| OBJECTIVE |
Reproduce every line of the entries below verbatim, omitting the images.

| TASK INPUTS |
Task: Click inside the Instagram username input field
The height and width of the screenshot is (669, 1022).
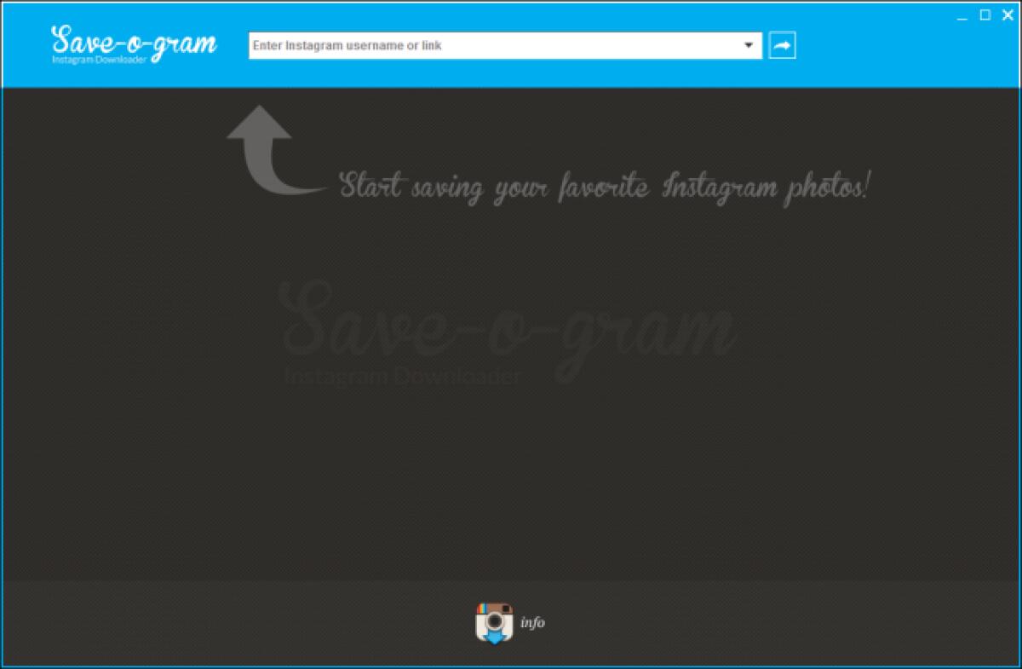Action: tap(468, 45)
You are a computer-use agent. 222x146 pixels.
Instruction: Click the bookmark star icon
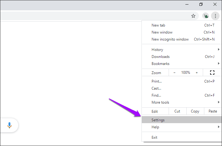(193, 16)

| SOLUTION |
Task: Click inside the Instagram username input field
The height and width of the screenshot is (669, 1022).
Action: tap(468, 45)
You are a computer-use agent. 222x146 pixels.
Instruction: Click the bookmark star icon
(193, 16)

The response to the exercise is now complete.